10 marca 2014
Patryk Krutyj pierwszy na mecie!
Reprezentant Mercedesa przez cały wyścig miał wszystko pod kontrolą. Jechał szybko i równo. Drugie miejsce zajął niespodziewanie Radosław Cupał z Saubera. Trzeci był zdobywca poprzedniego Grand Prix - Maciej Młynek.
Doskonale wystartował Maciej Cabała. Jeszcze przed pierwszym zakrętem wyprzedził dwóch rywali. Gdy w następnym nawrocie znalazł się przed dwoma kolejnymi zawodnikami, w jego dyfuzor uderzył Daniel Turulski doprowadzając reprezentanta Caterhama do „spina”. Także Adam Jurzysta sporo stracił na kontakcie z Radosławem Cupał.
Ledwo kierowcy dogrzali opony, a już pojawił się komunikat o wyjechaniu samochodu bezpieczeństwa. Przyczyną tego było zatrzymanie Ferrari Karola Bednarczyka w obrębie toru.
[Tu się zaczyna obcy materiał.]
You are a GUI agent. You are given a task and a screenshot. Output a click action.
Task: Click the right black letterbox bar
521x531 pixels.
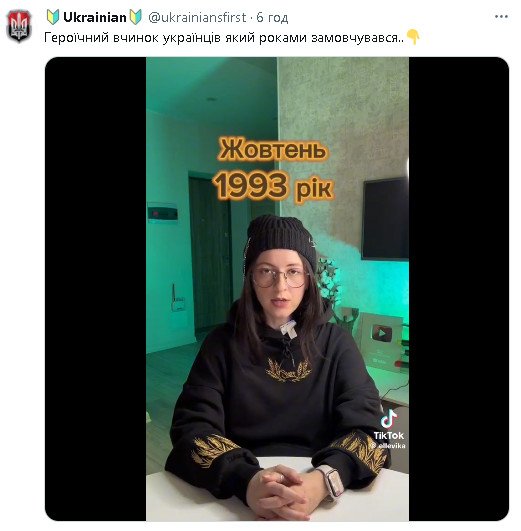click(459, 289)
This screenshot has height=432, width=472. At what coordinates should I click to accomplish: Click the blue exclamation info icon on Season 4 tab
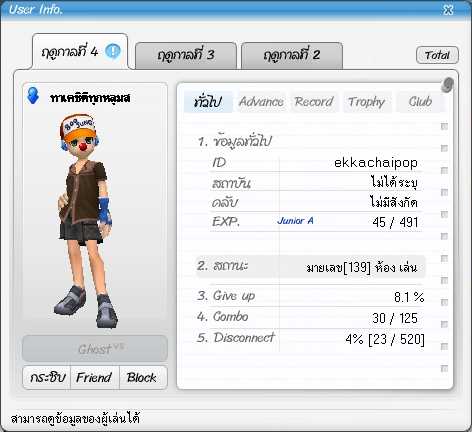point(113,51)
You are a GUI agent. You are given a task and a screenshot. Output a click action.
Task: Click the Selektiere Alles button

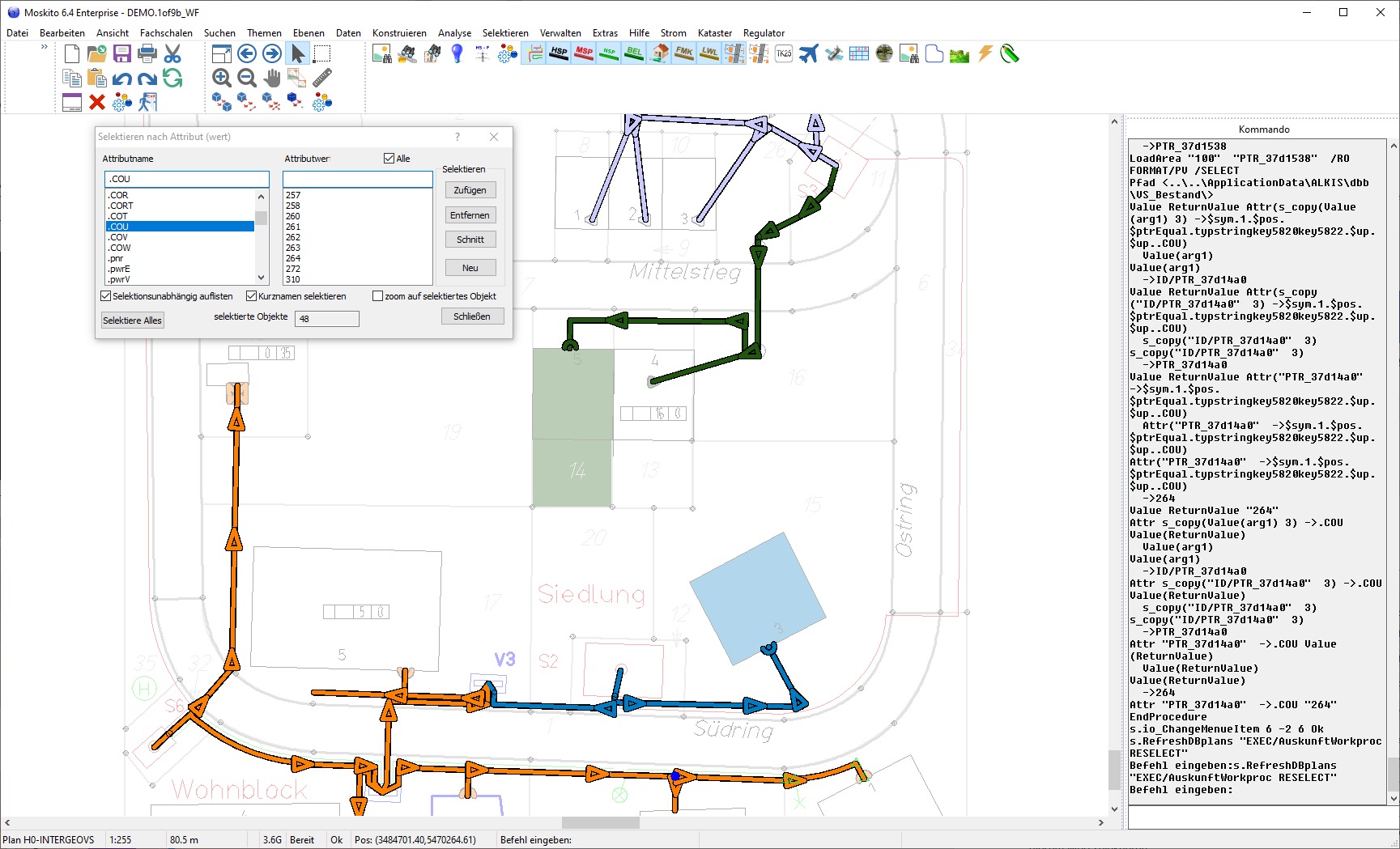point(132,320)
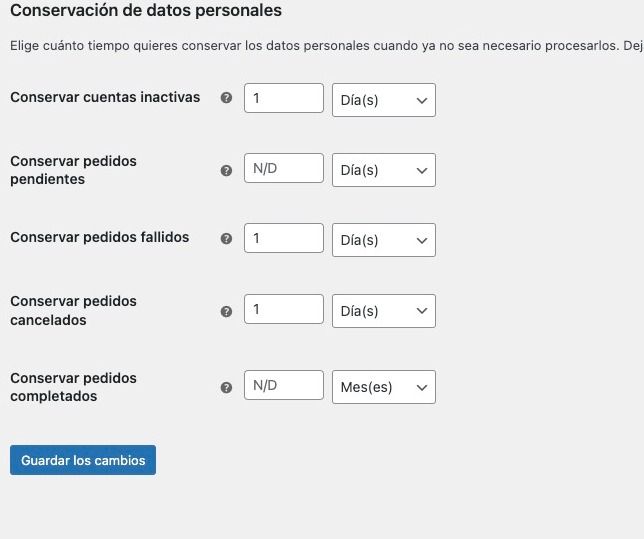Viewport: 644px width, 539px height.
Task: Click help icon for Conservar pedidos cancelados
Action: [226, 311]
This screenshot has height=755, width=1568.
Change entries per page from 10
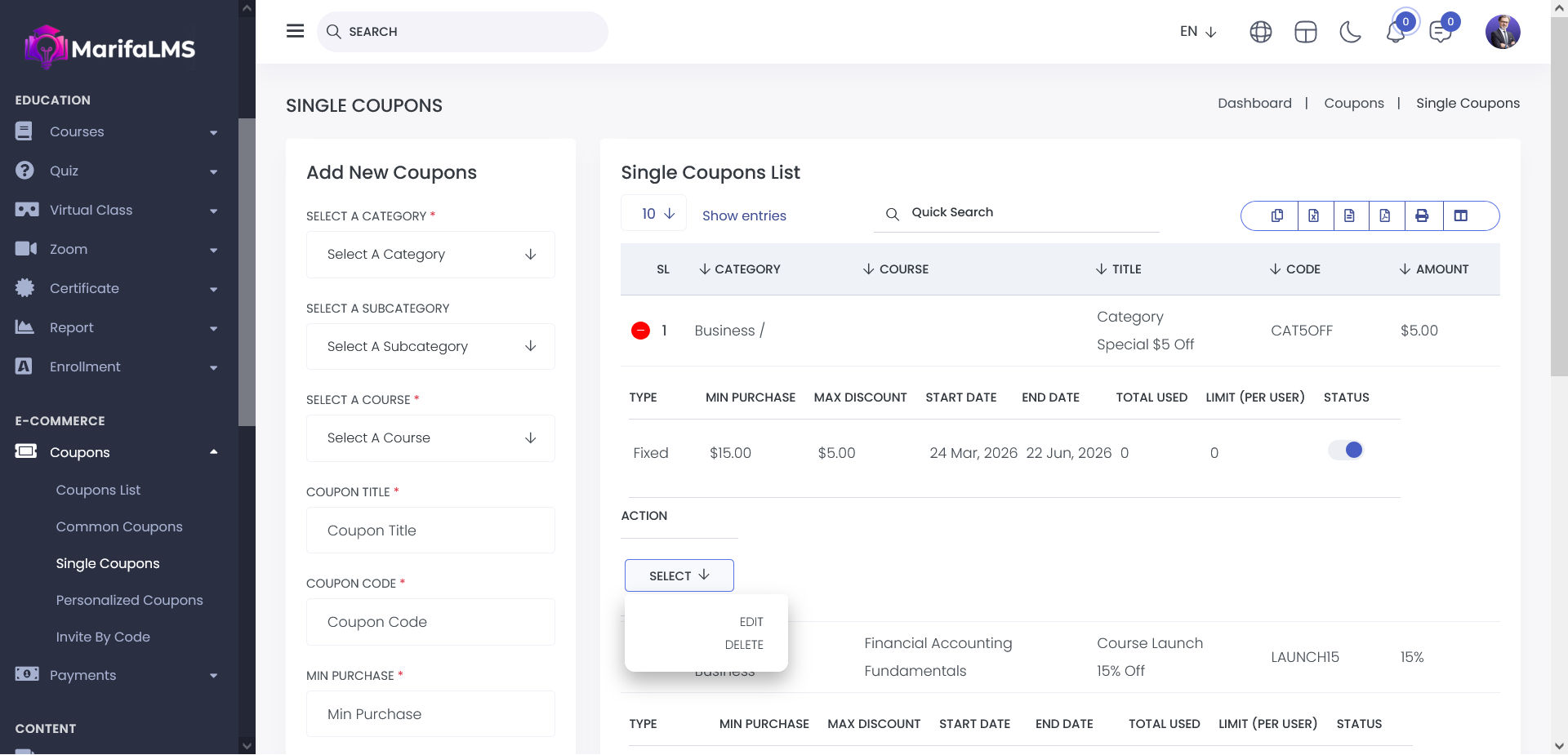656,214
Po zakończeniu okresu neutralizacji stawka prezentowała się następująco: Patryk Krutyj, Maciej Młynek, Patryk Rogozik, Radosław Cupał, Kacper Nogaj, Adam Krzysztofiak, Dawid Czepiela, Rafał Cupał, Łukasz Jasiński, Grzegorz Wolanin, Sebastian Kosmala, Daniel Turulski i Maciej Cabała.
Na szóstym okrążeniu jeżdżący w barwach Mercedesa Patryk Rogozik stracił panowanie nad pojazdem wjeżdżając na tarkę przy wyjściu z ostatniego zakrętu. Ta strata mogłaby być odrobiona, gdyby nie kolejne wypadnięcie z toru na następnym okrążeniu. Tym razem skutki były bardziej bolesne, gdyż Patryk musiał wymienić przebitą oponę w pit-stopie.
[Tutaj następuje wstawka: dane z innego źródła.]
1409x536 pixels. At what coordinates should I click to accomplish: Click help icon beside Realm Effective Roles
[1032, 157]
Doskonale spisywał się w tym wyścigu Radosław Cupał. Dzielnie walczył z mistrzem serii GP2 ubiegłego sezonu – Maciejem Młynkiem. Gdy udało mu się go wyprzedzić, skutecznie bronił się przed atakami kierowcy Red Bull Racing.
W połowie wyścigu o trzynaste miejsce walczyli Kamil Nakonieczny i Daniel Turulski. Początkowo ten pierwszy nie mógł znaleźć sposobu na tego drugiego. Cierpliwie czekał na błąd reprezentanta Marussii. Daniel popełnił go w drugim sektorze. Nie zachował jednak zimnej głowy, zbyt późno nacisnął pedał hamulca i uderzył w tył wyścigówki Kamila. Na szczęście zawodnik Toro Rosso nie ucierpiał. Tego samego nie można jednak powiedzieć o Turulskim. Przez ten lekkomyślny manewr stracił on przednie skrzydło.
Rafał Cupał miał poważne problemy z utrzymywaniem tempa przez cały wyścig. Świetnie to było widać w momencie, w którym Łukasz Jasiński jadąc na twardszej mieszance, bez problemów wyprzedził kierowcę Ferrari. Chwilę później za śladem Łukasza poszedł Grzegorz Wolanin z Toro Rosso.
Patryk Krutyj spokojnie dowiózł wygraną do mety. Jest to jego 38-e zwycięstwo w naszej lidze. Drugi na metę niespodziewanie wpadł Radosław Cupał z Saubera. Trzeci był Maciej Młynek.